=== 選択テキスト ===
# # # # # # #
【画廊探訪 No.047】過去にも未来にも跳ぶを拒んで――吉川雅基作品に寄せて――
過去にも未来にも跳ぶを拒んで―――吉川雅基作品に寄せて――
襾漫敏彦
それは、ひとつの衝撃(インパクト)である。存在の圧力、模写を超えようとするいきどおりであろう。
吉川雅基氏は、雪深き地に生まれた日本画家である。元来、現代美術に志しながらも、その手法は、襖等の表具に根ざす所も感じられる。北陸に展開した加賀藩の伝統にも通じるのであろう。
しかし、あの地鳴りと津波は意識を一変させる。彼はその地に立ち、実際に現れているものを前にする。事実は、既に動かない。現象は、そのまま実在である。理念や理想というものが、いかに軽く薄いものであったか、ありのままの世界に戻っていったのであろう。
彼は、今、闇とでもいうべき黒い漆を画布の全面に施し、その上から銀の箔を押しつけていく。彼は、そのようにして、あの日以来、取り残された骸の如き風景を写生していく。作品は、丁度、モノトーンの写真のようであり、現像液の中で浮かびあがったのは、凍結された時間の影かもしれない。
# # # # # # #
=== 提供データ ===

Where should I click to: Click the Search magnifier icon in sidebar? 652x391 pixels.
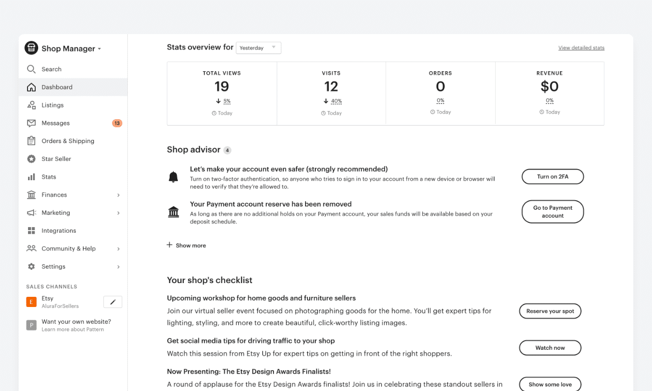click(x=31, y=69)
# # # # # # #
=== 課題一覧 ===
1. 吉川雅基の作品を論じた文章について、次の記述(a)〜(c)が本文の内容と合うかどうかを判断し、それぞれ「はい」か「いいえ」で答えたうえで、決め手となる本文の語句をそのまま引用せよ。(a) 吉川雅基氏は雪深い地に生まれた日本画家である。(b) 彼は銀の箔を貼った上から黒い漆を塗り重ねている。(c) 作品はカラー写真のようだと述べられている。
2. 吉川雅基の作品を論じた文章を、最後の一文に続けて書き継げ。
リストは使わなくても課題に取り組める。

=== 課題別の解答 ===
1.
(a) はい:「吉川雅基氏は、雪深き地に生まれた日本画家である。」
(b) いいえ:「黒い漆を画布の全面に施し、その上から銀の箔を押しつけていく」
(c) いいえ:「作品は、丁度、モノトーンの写真のようであり」

2.
吉川氏は、物体のない虚空の部分を銀箔で描出し、実在する物を黒い余白として表現する。それは、木版やメゾチントに似た技法であるが、彼が箔を押す虚空は人の様々な営みの欠片が満ちていた空間である。意識してか、せずか、丹念な作業は、過去への自惚れも、未来への盲信も拒絶する念仏や止観の行のようでもあり、南の島に残る骨洗いのふうぞくのようでもある。
日本人には、水に流すというエートスがある。しかし、それは誰かにいわれて成せるものではない。得心するまで、心と肉体を叩き続けるしかないのである。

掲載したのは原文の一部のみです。